● Task objective:
Every record that follows should be printed verbatim.

● Data supplied:
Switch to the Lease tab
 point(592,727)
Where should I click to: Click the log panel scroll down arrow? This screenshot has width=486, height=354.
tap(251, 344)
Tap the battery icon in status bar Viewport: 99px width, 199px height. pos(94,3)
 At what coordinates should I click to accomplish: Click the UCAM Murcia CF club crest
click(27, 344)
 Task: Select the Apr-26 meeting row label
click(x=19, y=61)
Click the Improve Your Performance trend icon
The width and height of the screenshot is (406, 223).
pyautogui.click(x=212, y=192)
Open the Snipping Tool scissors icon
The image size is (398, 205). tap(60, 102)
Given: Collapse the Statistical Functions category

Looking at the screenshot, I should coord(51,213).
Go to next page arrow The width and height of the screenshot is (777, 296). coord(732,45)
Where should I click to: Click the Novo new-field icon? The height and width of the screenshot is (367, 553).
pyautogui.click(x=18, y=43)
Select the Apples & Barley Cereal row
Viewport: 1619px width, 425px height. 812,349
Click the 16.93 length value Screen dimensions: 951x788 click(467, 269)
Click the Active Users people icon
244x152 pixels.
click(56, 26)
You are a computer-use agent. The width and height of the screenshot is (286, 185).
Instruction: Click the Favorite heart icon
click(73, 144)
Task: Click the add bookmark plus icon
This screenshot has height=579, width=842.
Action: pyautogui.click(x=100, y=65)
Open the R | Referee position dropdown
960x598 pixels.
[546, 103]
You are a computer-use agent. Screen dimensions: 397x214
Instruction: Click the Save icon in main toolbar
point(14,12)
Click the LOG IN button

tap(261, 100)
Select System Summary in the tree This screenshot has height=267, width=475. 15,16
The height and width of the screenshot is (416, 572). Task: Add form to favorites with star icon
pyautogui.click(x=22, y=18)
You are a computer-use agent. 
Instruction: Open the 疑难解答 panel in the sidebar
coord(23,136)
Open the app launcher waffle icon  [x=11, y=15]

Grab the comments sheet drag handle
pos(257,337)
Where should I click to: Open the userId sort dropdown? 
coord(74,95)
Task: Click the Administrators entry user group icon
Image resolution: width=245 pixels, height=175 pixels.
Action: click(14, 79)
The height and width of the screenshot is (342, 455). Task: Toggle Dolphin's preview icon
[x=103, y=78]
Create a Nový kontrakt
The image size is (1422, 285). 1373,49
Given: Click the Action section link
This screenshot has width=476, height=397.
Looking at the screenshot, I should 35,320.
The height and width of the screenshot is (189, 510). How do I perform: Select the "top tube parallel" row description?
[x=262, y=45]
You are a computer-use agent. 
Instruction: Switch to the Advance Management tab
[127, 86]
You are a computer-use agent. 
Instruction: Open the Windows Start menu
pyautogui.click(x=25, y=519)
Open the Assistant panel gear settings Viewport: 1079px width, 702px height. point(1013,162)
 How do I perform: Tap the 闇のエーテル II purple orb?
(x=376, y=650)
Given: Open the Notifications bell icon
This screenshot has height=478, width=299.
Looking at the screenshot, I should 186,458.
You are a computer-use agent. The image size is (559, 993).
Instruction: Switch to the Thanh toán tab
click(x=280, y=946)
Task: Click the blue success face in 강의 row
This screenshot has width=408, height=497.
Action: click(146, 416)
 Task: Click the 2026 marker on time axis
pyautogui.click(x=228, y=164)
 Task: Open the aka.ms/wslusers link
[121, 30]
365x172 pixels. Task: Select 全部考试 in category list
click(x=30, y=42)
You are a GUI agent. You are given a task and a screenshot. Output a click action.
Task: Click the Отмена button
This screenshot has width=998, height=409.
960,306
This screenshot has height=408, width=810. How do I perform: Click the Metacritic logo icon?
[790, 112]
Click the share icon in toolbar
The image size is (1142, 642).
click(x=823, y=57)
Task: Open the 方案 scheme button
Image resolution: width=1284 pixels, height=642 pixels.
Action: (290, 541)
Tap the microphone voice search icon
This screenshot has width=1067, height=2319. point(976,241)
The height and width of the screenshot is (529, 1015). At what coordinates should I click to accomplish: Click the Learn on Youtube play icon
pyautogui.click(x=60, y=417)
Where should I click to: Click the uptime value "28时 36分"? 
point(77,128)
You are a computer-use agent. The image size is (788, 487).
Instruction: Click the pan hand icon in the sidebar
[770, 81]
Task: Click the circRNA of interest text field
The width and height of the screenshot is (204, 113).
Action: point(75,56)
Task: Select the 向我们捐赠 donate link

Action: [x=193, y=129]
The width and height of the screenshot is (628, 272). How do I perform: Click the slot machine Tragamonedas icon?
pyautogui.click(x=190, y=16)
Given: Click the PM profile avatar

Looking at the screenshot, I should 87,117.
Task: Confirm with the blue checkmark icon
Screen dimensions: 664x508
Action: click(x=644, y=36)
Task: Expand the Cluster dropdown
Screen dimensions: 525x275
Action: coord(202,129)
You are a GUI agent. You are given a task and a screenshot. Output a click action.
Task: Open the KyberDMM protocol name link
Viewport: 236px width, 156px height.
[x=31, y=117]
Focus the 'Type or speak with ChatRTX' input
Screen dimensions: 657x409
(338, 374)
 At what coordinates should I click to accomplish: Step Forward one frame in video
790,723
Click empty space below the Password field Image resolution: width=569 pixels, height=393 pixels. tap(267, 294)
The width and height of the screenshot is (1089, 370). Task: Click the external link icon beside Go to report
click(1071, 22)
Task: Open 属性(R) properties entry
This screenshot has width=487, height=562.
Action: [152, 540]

● Your response:
Switch to the Lease tab
 point(592,727)
Where should I click to: Click the log panel scroll down arrow? This screenshot has width=486, height=354.
tap(251, 344)
Tap the battery icon in status bar Viewport: 99px width, 199px height. pos(94,3)
 At what coordinates should I click to accomplish: Click the UCAM Murcia CF club crest
click(27, 344)
 Task: Select the Apr-26 meeting row label
click(x=19, y=61)
Click the Improve Your Performance trend icon
The width and height of the screenshot is (406, 223).
pyautogui.click(x=212, y=192)
Open the Snipping Tool scissors icon
The image size is (398, 205). tap(60, 102)
Given: Collapse the Statistical Functions category

Looking at the screenshot, I should coord(51,213).
Go to next page arrow The width and height of the screenshot is (777, 296). coord(732,45)
Where should I click to: Click the Novo new-field icon? The height and width of the screenshot is (367, 553).
pyautogui.click(x=18, y=43)
Select the Apples & Barley Cereal row
Viewport: 1619px width, 425px height. 812,349
Click the 16.93 length value Screen dimensions: 951x788 click(467, 269)
Click the Active Users people icon
244x152 pixels.
click(56, 26)
You are a computer-use agent. The width and height of the screenshot is (286, 185).
Instruction: Click the Favorite heart icon
click(73, 144)
Task: Click the add bookmark plus icon
This screenshot has height=579, width=842.
Action: pyautogui.click(x=100, y=65)
Open the R | Referee position dropdown
960x598 pixels.
[546, 103]
You are a computer-use agent. Screen dimensions: 397x214
Instruction: Click the Save icon in main toolbar
point(14,12)
Click the LOG IN button

tap(261, 100)
Select System Summary in the tree This screenshot has height=267, width=475. 15,16
The height and width of the screenshot is (416, 572). Task: Add form to favorites with star icon
pyautogui.click(x=22, y=18)
You are a computer-use agent. 
Instruction: Open the 疑难解答 panel in the sidebar
coord(23,136)
Open the app launcher waffle icon  [x=11, y=15]

Grab the comments sheet drag handle
pos(257,337)
Where should I click to: Open the userId sort dropdown? 
coord(74,95)
Task: Click the Administrators entry user group icon
Image resolution: width=245 pixels, height=175 pixels.
Action: click(14, 79)
The height and width of the screenshot is (342, 455). Task: Toggle Dolphin's preview icon
[x=103, y=78]
Create a Nový kontrakt
The image size is (1422, 285). 1373,49
Given: Click the Action section link
This screenshot has width=476, height=397.
Looking at the screenshot, I should 35,320.
The height and width of the screenshot is (189, 510). How do I perform: Select the "top tube parallel" row description?
[x=262, y=45]
You are a computer-use agent. 
Instruction: Switch to the Advance Management tab
[127, 86]
You are a computer-use agent. 
Instruction: Open the Windows Start menu
pyautogui.click(x=25, y=519)
Open the Assistant panel gear settings Viewport: 1079px width, 702px height. point(1013,162)
 How do I perform: Tap the 闇のエーテル II purple orb?
(x=376, y=650)
Given: Open the Notifications bell icon
This screenshot has height=478, width=299.
Looking at the screenshot, I should 186,458.
You are a computer-use agent. The image size is (559, 993).
Instruction: Switch to the Thanh toán tab
click(x=280, y=946)
Task: Click the blue success face in 강의 row
This screenshot has width=408, height=497.
Action: click(146, 416)
 Task: Click the 2026 marker on time axis
pyautogui.click(x=228, y=164)
 Task: Open the aka.ms/wslusers link
[121, 30]
365x172 pixels. Task: Select 全部考试 in category list
click(x=30, y=42)
You are a GUI agent. You are given a task and a screenshot. Output a click action.
Task: Click the Отмена button
This screenshot has width=998, height=409.
960,306
This screenshot has height=408, width=810. How do I perform: Click the Metacritic logo icon?
[790, 112]
Click the share icon in toolbar
The image size is (1142, 642).
click(x=823, y=57)
Task: Open the 方案 scheme button
Image resolution: width=1284 pixels, height=642 pixels.
Action: (290, 541)
Tap the microphone voice search icon
This screenshot has width=1067, height=2319. point(976,241)
The height and width of the screenshot is (529, 1015). At what coordinates should I click to accomplish: Click the Learn on Youtube play icon
pyautogui.click(x=60, y=417)
Where should I click to: Click the uptime value "28时 36分"? 
point(77,128)
You are a computer-use agent. The image size is (788, 487).
Instruction: Click the pan hand icon in the sidebar
[770, 81]
Task: Click the circRNA of interest text field
The width and height of the screenshot is (204, 113).
Action: point(75,56)
Task: Select the 向我们捐赠 donate link

Action: [x=193, y=129]
The width and height of the screenshot is (628, 272). How do I perform: Click the slot machine Tragamonedas icon?
pyautogui.click(x=190, y=16)
Given: Click the PM profile avatar

Looking at the screenshot, I should 87,117.
Task: Confirm with the blue checkmark icon
Screen dimensions: 664x508
Action: click(x=644, y=36)
Task: Expand the Cluster dropdown
Screen dimensions: 525x275
Action: coord(202,129)
You are a GUI agent. You are given a task and a screenshot. Output a click action.
Task: Open the KyberDMM protocol name link
Viewport: 236px width, 156px height.
[x=31, y=117]
Focus the 'Type or speak with ChatRTX' input
Screen dimensions: 657x409
(338, 374)
 At what coordinates should I click to accomplish: Step Forward one frame in video
790,723
Click empty space below the Password field Image resolution: width=569 pixels, height=393 pixels. tap(267, 294)
The width and height of the screenshot is (1089, 370). Task: Click the external link icon beside Go to report
click(1071, 22)
Task: Open 属性(R) properties entry
This screenshot has width=487, height=562.
Action: [152, 540]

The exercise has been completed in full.